Negli anni successivi (1958, 1959 e 1960) Gallarati Scotti indisse tre convegni degli associati all’Ordine nel santuario di San Romedio, con la partecipazione del solito gruppo di appassionati e di insigni naturalisti come Alessandro Ghigi. Questi tre convegni hanno sicuramente contribuito a far conoscere il problema dell’orso e della sua protezione. Gallarati Scotti per alcuni anni ha pubblicato l’Albo degli associati all’Ordine di San Romedio, fra i quali figuravano molti naturalisti e protezionisti del Trentino e di altre regioni d’Italia. Qualche anno dopo Gallarati Scotti chiamò a far parte dell’Ordine anche Franco Zunino e Franco Tassi, ristabilendo cosi quel collegamento con la Marsica e con il Parco Nazionale d’Abruzzo, che già c’era stato alcuni anni prima attraverso l’Avv. Francesco Saltarelli di Pescasseroli, Direttore del parco.

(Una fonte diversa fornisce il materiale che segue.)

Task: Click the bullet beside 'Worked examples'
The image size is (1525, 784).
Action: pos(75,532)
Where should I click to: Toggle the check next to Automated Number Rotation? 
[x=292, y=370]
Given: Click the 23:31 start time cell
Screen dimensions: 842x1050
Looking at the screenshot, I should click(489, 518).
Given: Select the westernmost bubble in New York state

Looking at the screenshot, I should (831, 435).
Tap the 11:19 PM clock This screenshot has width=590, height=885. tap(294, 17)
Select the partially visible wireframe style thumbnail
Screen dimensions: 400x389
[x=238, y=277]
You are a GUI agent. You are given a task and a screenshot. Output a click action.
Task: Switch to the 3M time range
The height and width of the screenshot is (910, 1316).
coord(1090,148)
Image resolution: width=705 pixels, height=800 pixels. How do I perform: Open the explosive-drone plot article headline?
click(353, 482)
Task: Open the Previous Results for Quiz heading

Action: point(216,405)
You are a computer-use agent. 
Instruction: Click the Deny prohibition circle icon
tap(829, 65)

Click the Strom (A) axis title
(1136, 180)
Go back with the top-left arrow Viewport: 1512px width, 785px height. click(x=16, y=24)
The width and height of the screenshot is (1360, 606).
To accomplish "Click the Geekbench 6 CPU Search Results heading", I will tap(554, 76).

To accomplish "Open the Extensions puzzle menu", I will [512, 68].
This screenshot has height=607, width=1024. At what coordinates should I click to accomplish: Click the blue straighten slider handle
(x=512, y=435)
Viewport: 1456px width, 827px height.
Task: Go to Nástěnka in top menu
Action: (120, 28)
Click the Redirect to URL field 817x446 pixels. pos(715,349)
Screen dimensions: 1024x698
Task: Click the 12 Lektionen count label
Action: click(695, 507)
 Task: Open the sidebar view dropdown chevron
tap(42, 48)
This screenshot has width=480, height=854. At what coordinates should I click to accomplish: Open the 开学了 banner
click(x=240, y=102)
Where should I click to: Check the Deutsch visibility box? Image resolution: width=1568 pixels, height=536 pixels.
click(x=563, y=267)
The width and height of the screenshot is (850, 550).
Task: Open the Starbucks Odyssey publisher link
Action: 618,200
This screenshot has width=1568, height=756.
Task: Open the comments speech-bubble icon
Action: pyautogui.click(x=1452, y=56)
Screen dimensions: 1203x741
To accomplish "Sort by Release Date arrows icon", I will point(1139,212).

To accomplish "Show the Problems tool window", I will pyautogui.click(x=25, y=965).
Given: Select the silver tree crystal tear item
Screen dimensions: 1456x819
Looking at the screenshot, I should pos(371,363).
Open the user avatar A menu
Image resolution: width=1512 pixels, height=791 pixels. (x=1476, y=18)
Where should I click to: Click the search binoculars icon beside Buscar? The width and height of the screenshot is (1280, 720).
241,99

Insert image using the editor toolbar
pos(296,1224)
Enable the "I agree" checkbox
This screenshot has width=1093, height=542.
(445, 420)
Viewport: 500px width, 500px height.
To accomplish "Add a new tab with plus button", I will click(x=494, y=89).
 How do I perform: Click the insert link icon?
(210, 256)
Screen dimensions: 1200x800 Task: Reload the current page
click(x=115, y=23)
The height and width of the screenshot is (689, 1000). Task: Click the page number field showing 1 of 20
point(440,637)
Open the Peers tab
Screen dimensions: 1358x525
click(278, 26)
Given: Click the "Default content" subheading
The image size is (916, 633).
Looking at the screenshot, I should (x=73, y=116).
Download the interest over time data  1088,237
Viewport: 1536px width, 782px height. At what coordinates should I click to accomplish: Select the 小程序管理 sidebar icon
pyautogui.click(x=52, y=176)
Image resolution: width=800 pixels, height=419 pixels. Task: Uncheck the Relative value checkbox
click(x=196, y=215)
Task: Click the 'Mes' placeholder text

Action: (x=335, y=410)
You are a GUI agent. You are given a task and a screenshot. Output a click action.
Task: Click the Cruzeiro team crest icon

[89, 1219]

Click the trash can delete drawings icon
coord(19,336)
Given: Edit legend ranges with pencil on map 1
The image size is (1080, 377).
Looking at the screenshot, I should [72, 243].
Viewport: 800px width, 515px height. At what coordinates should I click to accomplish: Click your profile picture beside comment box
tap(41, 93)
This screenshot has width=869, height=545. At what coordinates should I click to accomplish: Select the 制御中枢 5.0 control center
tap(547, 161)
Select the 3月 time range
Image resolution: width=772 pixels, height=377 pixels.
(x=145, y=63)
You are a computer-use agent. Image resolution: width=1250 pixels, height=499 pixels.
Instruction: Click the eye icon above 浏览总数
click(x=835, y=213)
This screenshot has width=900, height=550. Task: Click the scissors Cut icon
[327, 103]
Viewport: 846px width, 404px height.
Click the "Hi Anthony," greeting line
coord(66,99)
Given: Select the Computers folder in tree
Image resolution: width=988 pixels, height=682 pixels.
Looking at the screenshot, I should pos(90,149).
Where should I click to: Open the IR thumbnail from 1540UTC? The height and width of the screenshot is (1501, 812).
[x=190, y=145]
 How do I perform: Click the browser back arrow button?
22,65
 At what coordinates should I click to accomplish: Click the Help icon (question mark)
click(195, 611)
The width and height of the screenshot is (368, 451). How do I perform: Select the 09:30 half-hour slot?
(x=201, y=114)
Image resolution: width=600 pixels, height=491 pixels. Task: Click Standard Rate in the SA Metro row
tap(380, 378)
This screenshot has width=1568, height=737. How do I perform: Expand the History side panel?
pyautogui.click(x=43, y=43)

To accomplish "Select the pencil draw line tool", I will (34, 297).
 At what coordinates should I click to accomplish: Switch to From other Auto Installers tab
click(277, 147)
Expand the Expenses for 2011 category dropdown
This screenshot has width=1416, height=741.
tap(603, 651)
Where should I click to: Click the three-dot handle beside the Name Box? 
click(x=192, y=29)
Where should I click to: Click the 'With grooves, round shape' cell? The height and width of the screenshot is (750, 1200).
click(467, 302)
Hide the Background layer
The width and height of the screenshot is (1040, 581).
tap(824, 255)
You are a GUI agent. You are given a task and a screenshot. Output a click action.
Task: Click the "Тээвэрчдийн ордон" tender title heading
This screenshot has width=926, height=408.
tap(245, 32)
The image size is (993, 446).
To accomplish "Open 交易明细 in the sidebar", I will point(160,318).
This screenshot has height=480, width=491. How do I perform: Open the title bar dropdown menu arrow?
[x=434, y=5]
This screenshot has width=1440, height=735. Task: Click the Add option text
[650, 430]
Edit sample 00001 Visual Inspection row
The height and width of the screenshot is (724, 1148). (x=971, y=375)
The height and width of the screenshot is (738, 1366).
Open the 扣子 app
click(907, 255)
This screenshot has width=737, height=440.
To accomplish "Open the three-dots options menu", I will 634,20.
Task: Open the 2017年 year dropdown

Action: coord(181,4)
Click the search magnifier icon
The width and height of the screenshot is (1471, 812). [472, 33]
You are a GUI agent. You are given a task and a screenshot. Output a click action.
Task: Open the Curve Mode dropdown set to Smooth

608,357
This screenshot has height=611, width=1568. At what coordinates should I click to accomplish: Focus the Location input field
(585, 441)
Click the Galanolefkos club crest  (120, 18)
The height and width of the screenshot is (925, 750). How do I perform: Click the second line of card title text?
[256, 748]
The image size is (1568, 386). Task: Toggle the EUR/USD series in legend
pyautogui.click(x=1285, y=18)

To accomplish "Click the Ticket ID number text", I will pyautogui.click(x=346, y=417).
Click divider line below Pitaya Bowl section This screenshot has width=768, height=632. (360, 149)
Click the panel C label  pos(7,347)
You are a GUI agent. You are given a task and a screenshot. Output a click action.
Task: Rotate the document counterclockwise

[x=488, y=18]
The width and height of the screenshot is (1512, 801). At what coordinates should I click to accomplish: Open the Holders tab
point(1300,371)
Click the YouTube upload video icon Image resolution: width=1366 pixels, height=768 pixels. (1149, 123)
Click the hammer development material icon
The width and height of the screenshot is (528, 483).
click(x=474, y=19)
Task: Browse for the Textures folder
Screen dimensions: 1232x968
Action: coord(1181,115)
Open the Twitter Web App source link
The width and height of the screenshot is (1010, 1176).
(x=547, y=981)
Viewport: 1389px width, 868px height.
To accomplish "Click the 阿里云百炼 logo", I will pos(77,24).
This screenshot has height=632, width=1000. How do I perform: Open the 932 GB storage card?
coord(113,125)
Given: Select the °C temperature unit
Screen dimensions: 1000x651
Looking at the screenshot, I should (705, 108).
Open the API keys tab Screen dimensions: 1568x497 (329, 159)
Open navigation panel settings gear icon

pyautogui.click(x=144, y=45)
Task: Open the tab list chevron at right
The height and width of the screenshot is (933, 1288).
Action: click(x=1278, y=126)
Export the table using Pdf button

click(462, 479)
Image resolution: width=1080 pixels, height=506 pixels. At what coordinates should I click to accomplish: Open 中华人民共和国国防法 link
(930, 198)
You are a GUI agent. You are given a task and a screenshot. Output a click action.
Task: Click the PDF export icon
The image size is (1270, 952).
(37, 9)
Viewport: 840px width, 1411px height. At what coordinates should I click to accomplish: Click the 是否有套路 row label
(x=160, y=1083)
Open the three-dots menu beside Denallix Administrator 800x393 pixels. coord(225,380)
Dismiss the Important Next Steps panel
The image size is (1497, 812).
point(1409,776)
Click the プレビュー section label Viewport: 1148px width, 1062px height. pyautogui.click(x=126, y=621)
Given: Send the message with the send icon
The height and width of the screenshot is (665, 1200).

Nel 1986 è stata collocata una targa a San Romedio in memoria di Gallarati Scotti.
Molteplici furono gli interessi di Gallarati Scotti per i vari problemi di carattere protezionistico, ma quello che maggiormente lo assorbì è stato sicuramente la protezione dell’orso bruno del Trentino, per il quale dispiegò non poche energie e tempo. Quando era senatore del regno fece inserire l’orso fra le specie protette, prima era sottoposto alla libera caccia; elaborò quindi diversi progetti per l’istituzione di parchi e riserve e per la riforma dei parchi esistenti, come quello dello Stelvio; partecipò alla fondazione del Movimento Italiano per la Protezione della Natura (24 giugno 1948) con una riunione preliminare che ebbe luogo nel monumento del Nettuno esistente nella villa Gallarati Scotti di Oreno; a conclusine della riunione venne approvato un protocollo di intesa, mentre l’assemblea costitutiva vera e propria ebbe luogo il giorno dopo, 25 giugno, al Castello di Sarre in Val d’Aosta, alla quale tuttavia il conte non prese parte. Successivamente, il conte è stato il Presidente della Sezione di Milano del Movimento; infine, va segnalato che ha dato il suo patrocinio alla costituzione dell’associazione italiana per il W.W.F., di cui ha fatto parte del Comitato d’onore.
Il conte Gian Giacomo Gallarati Scotti, assieme a Renzo Videsott, Alessandro Ghigi e Lino Vaccari, è stato fra i pochi protezionisti che l’Italia ha avuto e che hanno operato con continuità per un arco così lungo di anni, fino alla conclusione della loro vita.